#### ENTRIES

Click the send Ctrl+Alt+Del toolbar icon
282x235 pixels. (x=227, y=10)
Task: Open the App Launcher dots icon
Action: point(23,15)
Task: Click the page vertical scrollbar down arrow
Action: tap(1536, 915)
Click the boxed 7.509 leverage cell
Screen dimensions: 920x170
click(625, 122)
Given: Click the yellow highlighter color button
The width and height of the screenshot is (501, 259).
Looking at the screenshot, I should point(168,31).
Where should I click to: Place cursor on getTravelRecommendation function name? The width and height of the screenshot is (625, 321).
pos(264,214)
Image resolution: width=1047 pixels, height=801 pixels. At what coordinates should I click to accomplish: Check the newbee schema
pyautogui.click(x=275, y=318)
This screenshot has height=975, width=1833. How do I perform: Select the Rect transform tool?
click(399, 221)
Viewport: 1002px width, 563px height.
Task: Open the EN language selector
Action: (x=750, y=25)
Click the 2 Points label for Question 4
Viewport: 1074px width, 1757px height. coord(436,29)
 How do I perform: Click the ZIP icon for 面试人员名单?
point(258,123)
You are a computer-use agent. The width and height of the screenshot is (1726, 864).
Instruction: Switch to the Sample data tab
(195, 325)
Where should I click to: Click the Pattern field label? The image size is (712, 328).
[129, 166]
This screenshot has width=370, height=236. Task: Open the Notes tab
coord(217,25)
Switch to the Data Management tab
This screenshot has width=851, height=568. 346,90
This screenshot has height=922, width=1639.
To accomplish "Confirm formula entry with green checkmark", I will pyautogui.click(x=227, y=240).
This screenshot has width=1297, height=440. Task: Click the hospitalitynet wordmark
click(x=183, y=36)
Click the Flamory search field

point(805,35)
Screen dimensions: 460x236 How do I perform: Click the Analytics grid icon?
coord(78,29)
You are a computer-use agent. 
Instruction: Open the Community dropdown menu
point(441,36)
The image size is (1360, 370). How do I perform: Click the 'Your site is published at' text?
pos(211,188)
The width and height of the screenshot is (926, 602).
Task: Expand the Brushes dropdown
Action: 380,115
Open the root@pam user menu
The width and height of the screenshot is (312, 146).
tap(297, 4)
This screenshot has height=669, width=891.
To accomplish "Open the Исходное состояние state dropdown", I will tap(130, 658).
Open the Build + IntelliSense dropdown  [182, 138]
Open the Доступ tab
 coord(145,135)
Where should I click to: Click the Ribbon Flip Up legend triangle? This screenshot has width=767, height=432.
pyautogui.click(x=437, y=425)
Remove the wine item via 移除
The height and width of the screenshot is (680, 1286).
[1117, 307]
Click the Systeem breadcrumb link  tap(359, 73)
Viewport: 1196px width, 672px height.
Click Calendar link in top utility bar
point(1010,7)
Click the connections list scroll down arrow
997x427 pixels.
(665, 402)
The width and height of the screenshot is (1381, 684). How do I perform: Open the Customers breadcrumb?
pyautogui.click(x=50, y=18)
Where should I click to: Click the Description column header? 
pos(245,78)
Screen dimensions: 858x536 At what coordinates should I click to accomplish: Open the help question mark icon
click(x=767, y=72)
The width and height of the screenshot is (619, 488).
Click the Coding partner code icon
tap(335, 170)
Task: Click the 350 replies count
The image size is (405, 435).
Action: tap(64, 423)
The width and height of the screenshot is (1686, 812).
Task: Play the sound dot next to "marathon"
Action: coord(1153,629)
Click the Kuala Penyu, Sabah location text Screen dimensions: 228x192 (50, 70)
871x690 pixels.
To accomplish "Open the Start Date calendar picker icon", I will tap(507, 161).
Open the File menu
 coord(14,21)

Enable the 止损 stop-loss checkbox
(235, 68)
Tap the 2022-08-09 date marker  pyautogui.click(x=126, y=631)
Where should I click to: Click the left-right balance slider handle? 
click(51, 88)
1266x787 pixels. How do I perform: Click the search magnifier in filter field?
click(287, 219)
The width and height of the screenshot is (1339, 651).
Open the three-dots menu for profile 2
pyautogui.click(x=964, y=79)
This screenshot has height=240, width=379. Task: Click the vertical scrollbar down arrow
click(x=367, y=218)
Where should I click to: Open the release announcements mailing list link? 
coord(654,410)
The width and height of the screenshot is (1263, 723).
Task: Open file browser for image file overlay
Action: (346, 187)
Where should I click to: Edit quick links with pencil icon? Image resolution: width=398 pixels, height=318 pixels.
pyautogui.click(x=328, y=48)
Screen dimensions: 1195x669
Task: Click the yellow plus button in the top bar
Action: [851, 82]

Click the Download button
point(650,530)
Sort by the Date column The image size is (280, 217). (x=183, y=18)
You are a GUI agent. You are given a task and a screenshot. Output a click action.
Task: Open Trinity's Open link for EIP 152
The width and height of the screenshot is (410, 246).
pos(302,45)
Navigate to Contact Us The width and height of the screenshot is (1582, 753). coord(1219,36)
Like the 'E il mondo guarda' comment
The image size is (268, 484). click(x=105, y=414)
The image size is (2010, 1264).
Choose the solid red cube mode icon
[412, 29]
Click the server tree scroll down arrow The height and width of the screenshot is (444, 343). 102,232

########

WHAT IS EXPECTED |
Reproduce the lines of the listing between the line holding "871x690 pixels." and the line holding "point(650,530)", inclusive, with no changes.

RESULT OF THIS EXERCISE |
871x690 pixels.
To accomplish "Open the Start Date calendar picker icon", I will tap(507, 161).
Open the File menu
 coord(14,21)

Enable the 止损 stop-loss checkbox
(235, 68)
Tap the 2022-08-09 date marker  pyautogui.click(x=126, y=631)
Where should I click to: Click the left-right balance slider handle? 
click(51, 88)
1266x787 pixels. How do I perform: Click the search magnifier in filter field?
click(287, 219)
The width and height of the screenshot is (1339, 651).
Open the three-dots menu for profile 2
pyautogui.click(x=964, y=79)
This screenshot has height=240, width=379. Task: Click the vertical scrollbar down arrow
click(x=367, y=218)
Where should I click to: Open the release announcements mailing list link? 
coord(654,410)
The width and height of the screenshot is (1263, 723).
Task: Open file browser for image file overlay
Action: (346, 187)
Where should I click to: Edit quick links with pencil icon? Image resolution: width=398 pixels, height=318 pixels.
pyautogui.click(x=328, y=48)
Screen dimensions: 1195x669
Task: Click the yellow plus button in the top bar
Action: [851, 82]

Click the Download button
point(650,530)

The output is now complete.